As Hankin, then a high school student, recalls: “The firm had a day where they brought in a lot of shapes that represented certain landscaping features, and they had the committee break up into teams, and each team was designing a courtyard.” The shapes, Hankin explains, were “little two-dimensional cutouts.”
The school wound up with not one but three semi-enclosed courtyard areas. At the rear of the lobby, a two-story-high glass wall—decorated with tree sculptures—looks out onto the main courtyard, formed by the building’s pair of two-story classroom wings and planted with young shade trees. A couple of gently sloped amphitheaters, good for outdoor classes and performances, are incorporated into the landscape.
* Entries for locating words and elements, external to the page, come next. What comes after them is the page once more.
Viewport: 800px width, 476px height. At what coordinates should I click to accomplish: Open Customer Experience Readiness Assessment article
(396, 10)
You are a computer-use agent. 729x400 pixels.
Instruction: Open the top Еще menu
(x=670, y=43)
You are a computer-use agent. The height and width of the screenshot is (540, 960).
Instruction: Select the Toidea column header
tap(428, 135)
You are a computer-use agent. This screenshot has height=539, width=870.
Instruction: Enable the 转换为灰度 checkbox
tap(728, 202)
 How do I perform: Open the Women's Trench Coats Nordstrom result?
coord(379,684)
There are also two smaller courtyards that have yet to be planted or programmed.
Mostly, the new Sandy Hook School is distinguished by an abundance of thoughtful touches, features that a child might appreciate. In the corridors, colorful rectangles of linoleum mark the entrance to each classroom, like welcome mats. In the lobby, there’s a sculpture on the ceiling composed of slowly moving metal “leaves.” And best of all, there are “treehouses.” At the end of each of the second-floor corridors is a snug room with a curvy bench where kids can work on projects in small groups or just look out the windows into the surrounding woods. From the outside these rooms appear to be sheds, separate from the main building, supported by the branches of steel trees.
In the effort to make the school come in on budget, it was suggested that the treehouses be value-engineered out. “There was quite a bit of community discussion about that,” Llorda recalls. “Everybody in the community said, ‘No no no no.’ That it’s important to make sure we have those treehouses because those really were part of how the community saw the role of this school, being part of nature and the woods.”
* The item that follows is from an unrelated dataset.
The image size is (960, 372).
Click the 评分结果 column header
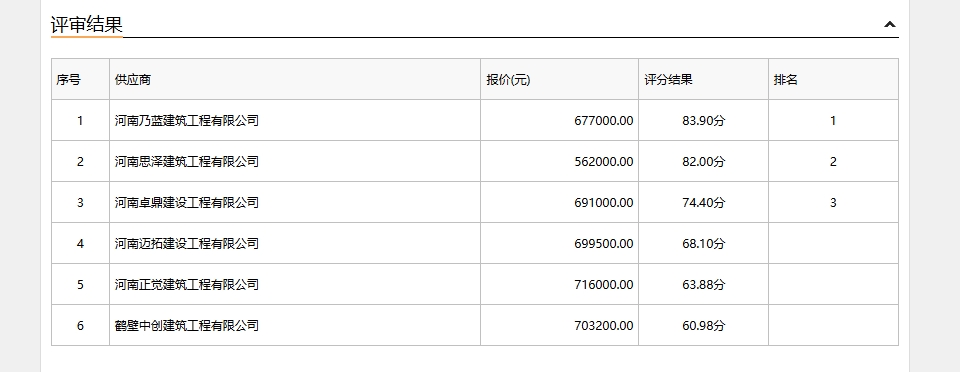coord(668,80)
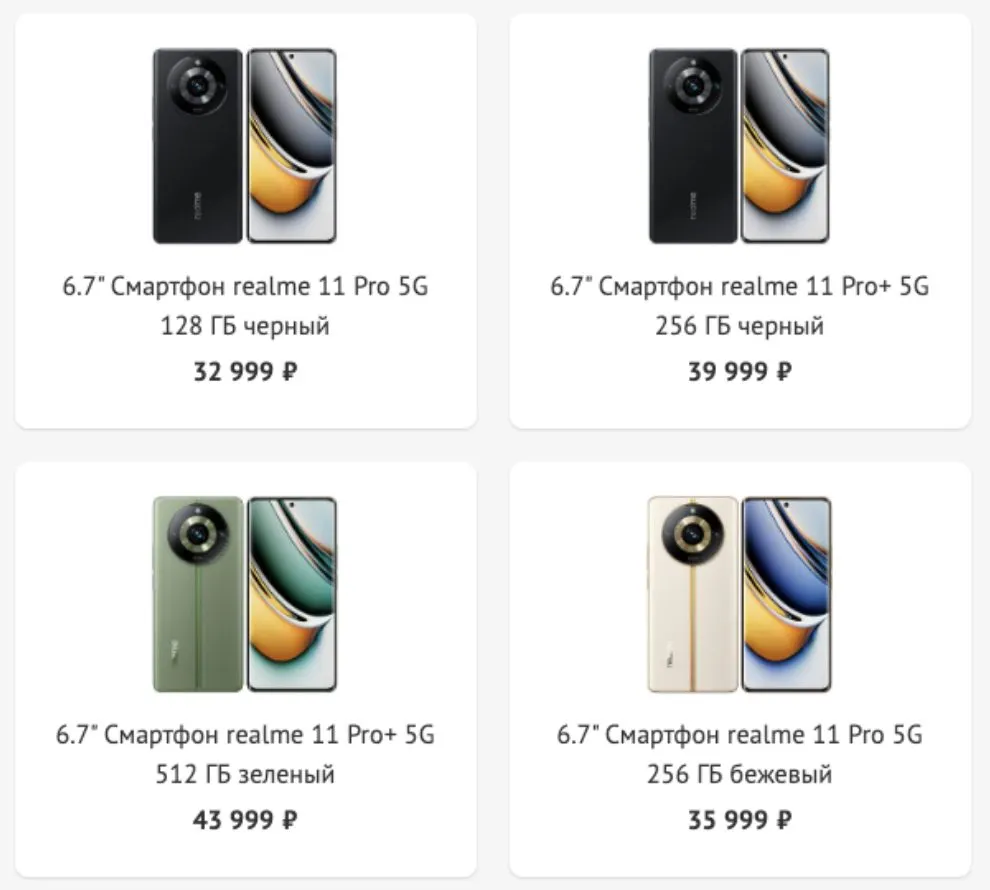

And, of course, there are ducks. Whether the mama duck of legend returns to lay her eggs remains to be seen, but ducks in flight are depicted on bas relief panels made by Svigals himself that line the non-windowed walls of the lobby. More ducks in flight are depicted in a mural by a local painter, Robert Reynolds, which adorns the school’s main office. And one of the building’s three weather vanes is topped with a duck trailed by three ducklings.
A Fresh Start
The circumstances in which the Svigals team worked were uncommonly fraught. As Llodra puts it, “This was a project that was born of a tragedy, so every time you brought people together to talk about it you couldn’t help but understand that you had one foot in this horrible thing that happened to us.” The building itself, however, exudes nothing but good cheer. Although the town is planning a memorial to those who died in the shooting, it won’t be in the school or on its grounds.“Those youngsters and those teachers and those parents who interact with that building need to be in a place that’s full of love and joy and happiness and that is forward-looking,” Llodra says.
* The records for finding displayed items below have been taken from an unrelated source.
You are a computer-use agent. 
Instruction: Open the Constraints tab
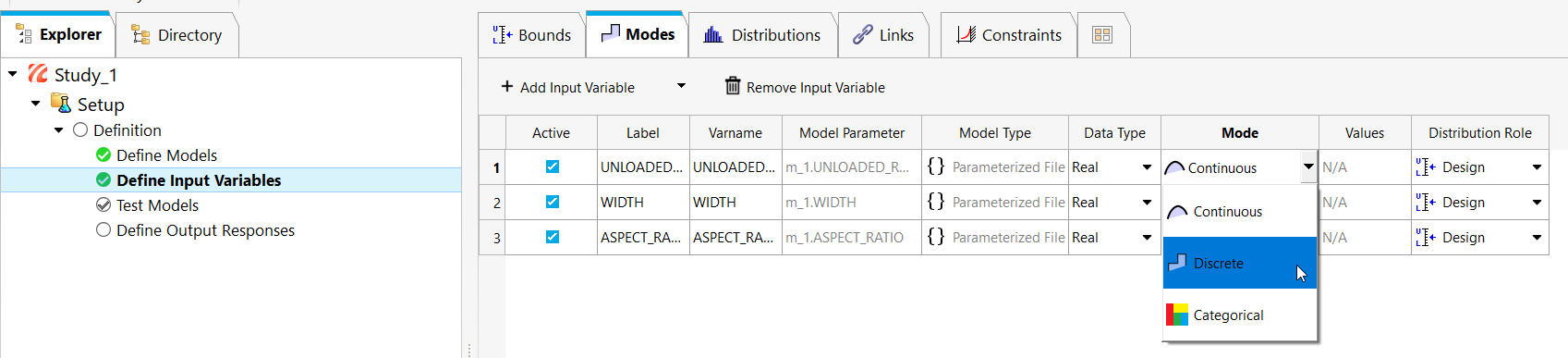(x=1009, y=35)
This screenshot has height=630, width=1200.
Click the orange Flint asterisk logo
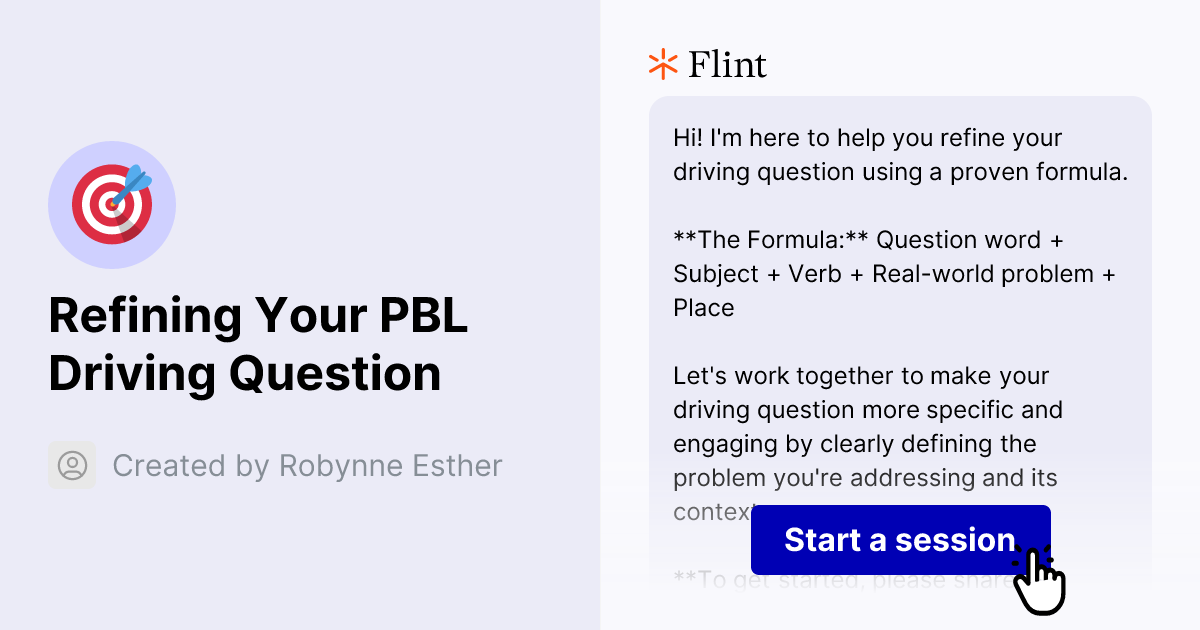(661, 64)
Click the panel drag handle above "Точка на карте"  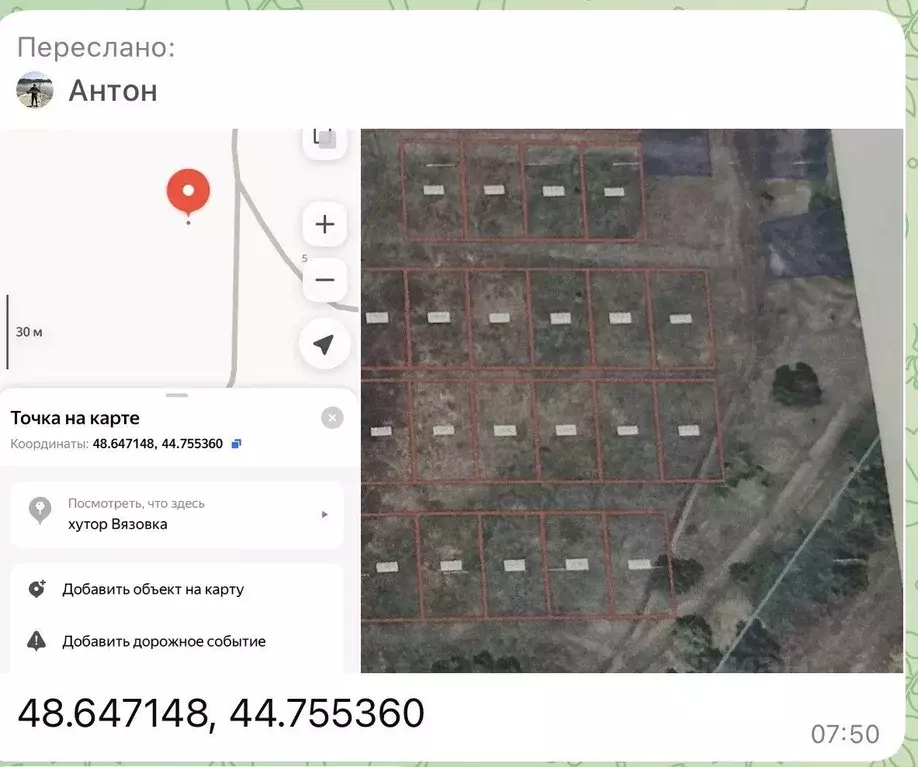177,395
I can recall only one other situation as emotionally charged, in which a large number of community members were invited to engage in a restorative rebuilding process. I can’t honestly say that the sentiments of New Yorkers are as well represented by the rebuilt World Trade Center as those of Newtowners are represented by the new Sandy Hook Elementary School. What the Svigals team produced is a deft amalgam of its practiced approach to school design and its long-term investment in community engagement. The end result is a fascinating study in what happens when an architecture firm eschews ego or, more accurately, when a firm invests its ego not in the formal attributes of its buildings but in the quality of its collaboration with the people who will use them. Or as Anzellotti puts it, “It’s almost like we worked for them. That’s how they made us feel. It was really comfortable.”